計算尺

 自閉的傾向の子に数学を教えていると、思わぬところでつまづいていてびっくりさせられることがある。
 今日、A君とかけ算の問題集を解き進めていた。するとこんな問題が出てきた。

16−20−24−□−□−□

 九九をほぼ完璧に暗誦できるA君なのに、この□に入る数がわからない。かけ算の概念がわかっていなかったのである。
 そこで、A君にこんな質問をしてみた。
 『20から24へ、いくつ増えていますか?』
 返ってきた答えは、『25です!』
 ここで、彼の思考を解説(あくまで推測だが)してみると…
『20から24には増えている。
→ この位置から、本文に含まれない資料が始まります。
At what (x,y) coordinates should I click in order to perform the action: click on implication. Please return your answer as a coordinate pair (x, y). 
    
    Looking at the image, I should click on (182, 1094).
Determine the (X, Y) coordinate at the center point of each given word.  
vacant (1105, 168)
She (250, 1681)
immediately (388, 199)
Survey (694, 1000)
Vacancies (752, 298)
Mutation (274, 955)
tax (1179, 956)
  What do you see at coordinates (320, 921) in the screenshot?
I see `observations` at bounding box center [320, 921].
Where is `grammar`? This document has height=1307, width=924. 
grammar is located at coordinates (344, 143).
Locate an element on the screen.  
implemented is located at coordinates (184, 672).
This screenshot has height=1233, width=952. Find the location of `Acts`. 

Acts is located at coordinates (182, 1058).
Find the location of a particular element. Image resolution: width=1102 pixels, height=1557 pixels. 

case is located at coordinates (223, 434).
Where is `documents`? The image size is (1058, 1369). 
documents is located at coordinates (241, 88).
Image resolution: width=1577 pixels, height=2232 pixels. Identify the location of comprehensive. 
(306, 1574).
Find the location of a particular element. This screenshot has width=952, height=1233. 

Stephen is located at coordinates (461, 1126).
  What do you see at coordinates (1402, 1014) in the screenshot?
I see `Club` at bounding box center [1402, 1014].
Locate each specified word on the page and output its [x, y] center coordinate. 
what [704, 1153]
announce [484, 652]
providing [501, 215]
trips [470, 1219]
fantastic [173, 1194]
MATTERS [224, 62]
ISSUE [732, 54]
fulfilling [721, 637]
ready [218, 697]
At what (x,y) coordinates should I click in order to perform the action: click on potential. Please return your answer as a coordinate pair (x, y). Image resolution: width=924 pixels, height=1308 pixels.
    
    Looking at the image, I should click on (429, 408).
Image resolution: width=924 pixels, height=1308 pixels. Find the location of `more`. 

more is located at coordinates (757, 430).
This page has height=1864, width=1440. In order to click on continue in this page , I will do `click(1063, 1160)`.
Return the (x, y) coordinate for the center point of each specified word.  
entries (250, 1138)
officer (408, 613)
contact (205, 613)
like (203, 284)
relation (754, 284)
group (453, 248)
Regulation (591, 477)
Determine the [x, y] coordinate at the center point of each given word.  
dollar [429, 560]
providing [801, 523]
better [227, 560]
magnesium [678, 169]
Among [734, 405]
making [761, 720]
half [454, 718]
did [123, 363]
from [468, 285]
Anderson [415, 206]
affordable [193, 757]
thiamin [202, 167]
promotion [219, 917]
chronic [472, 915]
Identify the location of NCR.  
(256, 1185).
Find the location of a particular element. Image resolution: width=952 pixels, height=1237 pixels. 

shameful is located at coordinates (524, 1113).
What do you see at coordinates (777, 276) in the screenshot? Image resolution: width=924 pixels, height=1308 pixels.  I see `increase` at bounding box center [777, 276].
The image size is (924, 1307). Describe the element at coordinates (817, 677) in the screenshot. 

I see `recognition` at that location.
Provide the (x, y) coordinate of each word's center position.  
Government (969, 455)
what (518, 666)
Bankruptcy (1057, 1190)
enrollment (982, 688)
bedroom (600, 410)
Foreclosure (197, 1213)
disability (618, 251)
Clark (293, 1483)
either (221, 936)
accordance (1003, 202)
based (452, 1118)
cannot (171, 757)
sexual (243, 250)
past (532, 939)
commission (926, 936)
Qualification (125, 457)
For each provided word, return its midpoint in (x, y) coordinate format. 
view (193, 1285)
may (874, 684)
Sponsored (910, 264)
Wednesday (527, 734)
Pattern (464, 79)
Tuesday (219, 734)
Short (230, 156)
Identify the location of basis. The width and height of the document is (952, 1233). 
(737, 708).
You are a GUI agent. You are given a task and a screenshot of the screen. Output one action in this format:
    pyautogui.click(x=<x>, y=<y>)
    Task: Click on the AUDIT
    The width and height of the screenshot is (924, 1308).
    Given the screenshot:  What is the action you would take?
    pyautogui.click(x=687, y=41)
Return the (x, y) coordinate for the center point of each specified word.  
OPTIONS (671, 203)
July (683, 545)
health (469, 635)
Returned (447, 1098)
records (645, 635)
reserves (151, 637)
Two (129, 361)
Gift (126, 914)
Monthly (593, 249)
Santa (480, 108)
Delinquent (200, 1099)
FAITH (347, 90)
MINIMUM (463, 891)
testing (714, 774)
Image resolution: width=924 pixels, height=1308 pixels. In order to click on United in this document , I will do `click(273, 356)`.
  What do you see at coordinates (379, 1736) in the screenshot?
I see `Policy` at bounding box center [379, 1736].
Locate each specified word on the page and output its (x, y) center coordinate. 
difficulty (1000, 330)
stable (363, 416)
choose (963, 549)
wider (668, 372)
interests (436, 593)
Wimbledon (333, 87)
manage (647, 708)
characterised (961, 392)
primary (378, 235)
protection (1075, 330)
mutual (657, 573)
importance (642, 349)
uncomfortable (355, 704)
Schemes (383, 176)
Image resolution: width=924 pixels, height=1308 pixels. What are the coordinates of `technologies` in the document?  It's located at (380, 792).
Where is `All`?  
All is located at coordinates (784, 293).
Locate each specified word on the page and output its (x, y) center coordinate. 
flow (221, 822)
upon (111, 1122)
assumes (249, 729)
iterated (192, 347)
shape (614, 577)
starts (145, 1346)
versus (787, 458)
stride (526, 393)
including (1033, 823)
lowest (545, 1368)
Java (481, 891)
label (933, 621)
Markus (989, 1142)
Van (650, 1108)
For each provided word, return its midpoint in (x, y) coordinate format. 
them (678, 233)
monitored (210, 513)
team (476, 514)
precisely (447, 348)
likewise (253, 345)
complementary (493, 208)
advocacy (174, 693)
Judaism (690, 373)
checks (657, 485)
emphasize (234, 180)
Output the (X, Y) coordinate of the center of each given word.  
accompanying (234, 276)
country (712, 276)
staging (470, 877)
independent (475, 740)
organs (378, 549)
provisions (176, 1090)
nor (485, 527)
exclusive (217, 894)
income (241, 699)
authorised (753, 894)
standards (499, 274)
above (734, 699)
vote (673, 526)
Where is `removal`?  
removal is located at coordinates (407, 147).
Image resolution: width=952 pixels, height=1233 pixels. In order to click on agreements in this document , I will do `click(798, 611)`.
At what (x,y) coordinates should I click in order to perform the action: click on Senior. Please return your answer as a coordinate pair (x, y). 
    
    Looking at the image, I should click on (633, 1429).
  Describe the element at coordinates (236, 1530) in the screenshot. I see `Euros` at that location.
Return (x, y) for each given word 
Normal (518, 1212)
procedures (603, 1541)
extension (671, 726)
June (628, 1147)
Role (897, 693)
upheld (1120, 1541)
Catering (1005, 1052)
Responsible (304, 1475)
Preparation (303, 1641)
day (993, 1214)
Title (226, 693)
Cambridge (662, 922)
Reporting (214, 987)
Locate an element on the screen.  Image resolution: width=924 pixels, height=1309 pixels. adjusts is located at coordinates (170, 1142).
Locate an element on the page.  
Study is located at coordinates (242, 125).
24と言われたのだから、次は25だ!』
 つまり“いくつ”という質問のニュアンスが理解できていないようなのだ。
 そこで、2つの数の差=「違い」を認識・意識させるために、『計算尺』を作ってみた。板目表紙を使って授業をしながら作ったので、完成度は今一つ…。でも、目に見える形で、自分の手を使わせて「違い」を自覚させたかった。
 パソコンでプログラムを組んでも良いんだけど、立ち上げるのに時間がかかるし、一瞬で答えが出ちゃうから、障害のある生徒にとっては(障害のない生徒もそうかもしれないが)何でそうなるかがわかりにくいのだ。